Some faculty members treat students like pawns in a game of chess and get angry if students do not act as they want. Such laboratories may be able to make progress in research, but they are likely to produce people who wait for instructions and cannot act on their own initiative. I do not think it can be called an educational institution.
It is easy to simply teach knowledge. It is also easy to answer students’ questions when they come. However, it is very difficult to wait for students to come and ask questions of their own volition. In a word, “education is patience”.
Introduction of the author
Professor Nagatoshi Nishiwaki
He received a Ph.D. in 1991 from Osaka University.

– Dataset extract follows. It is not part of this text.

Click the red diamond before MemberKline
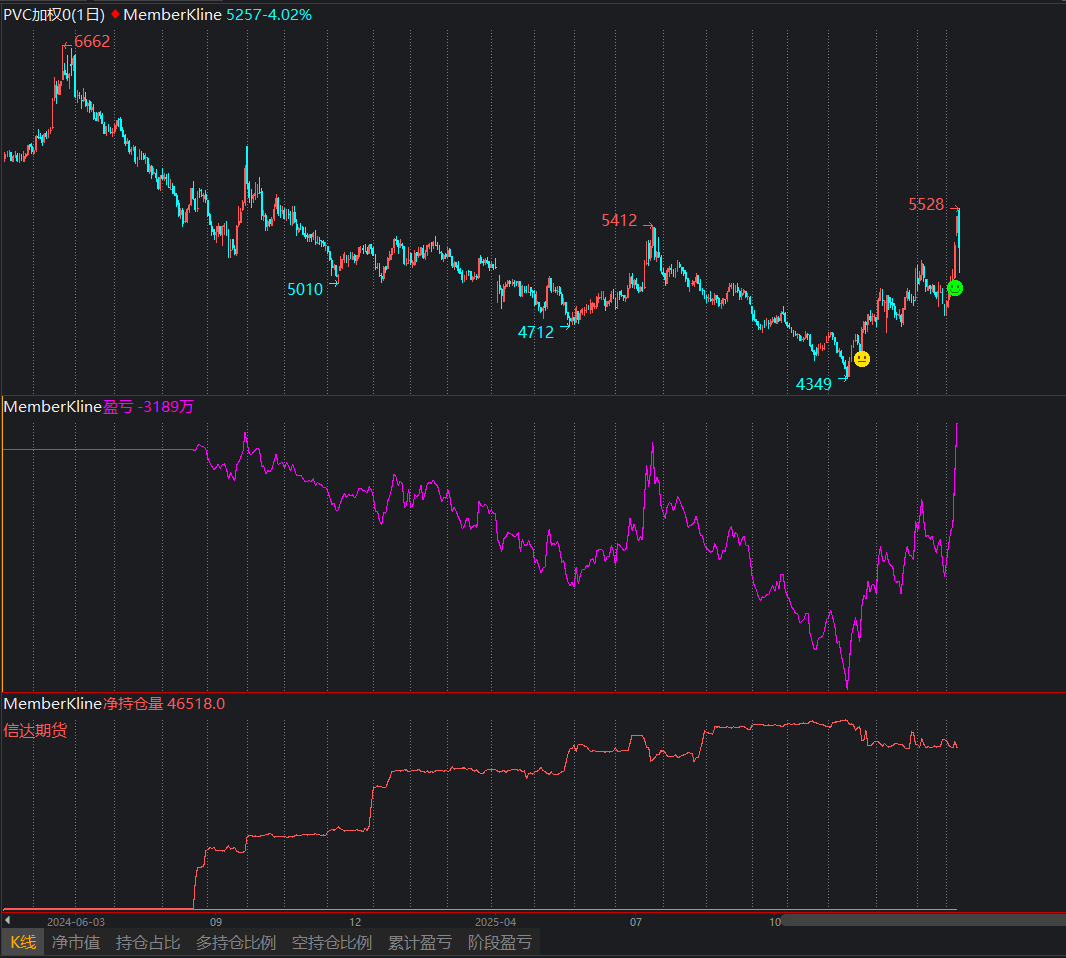Viewport: 1066px width, 958px height. coord(115,14)
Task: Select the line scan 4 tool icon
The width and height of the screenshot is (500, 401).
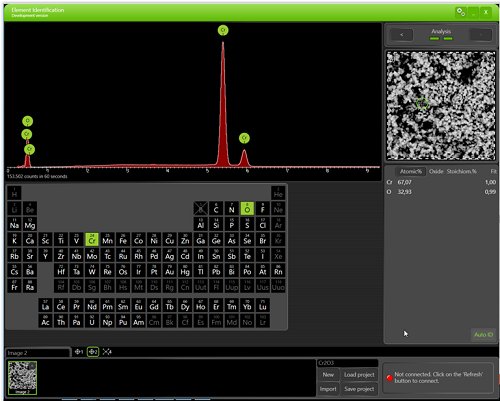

He worked in Professor Ariga’s group in the Department of Chemistry, Osaka Kyoiku University, as an assistant professor (1991-2000) and associate professor (2001-2008).
From 2000 to 2001, he was with Karl Anker Jørgensen’s group at Århus (Aarhus) University in Denmark.
He worked at the Center for Collaborative Research, Anan National College of Technology as an associate professor from 2008 to 2009.
Then, he moved to the School of Environmental Science and Engineering, Kochi University of Technology in 2009, where he has been a professor since 2011.
His research interests comprise synthetic organic chemistry using nitro compounds, heterocycles (synthesis, ring transformation, 1,3-dipolar cycloaddition, application as tools in organic synthesis), pseudo-intramolecular reactions.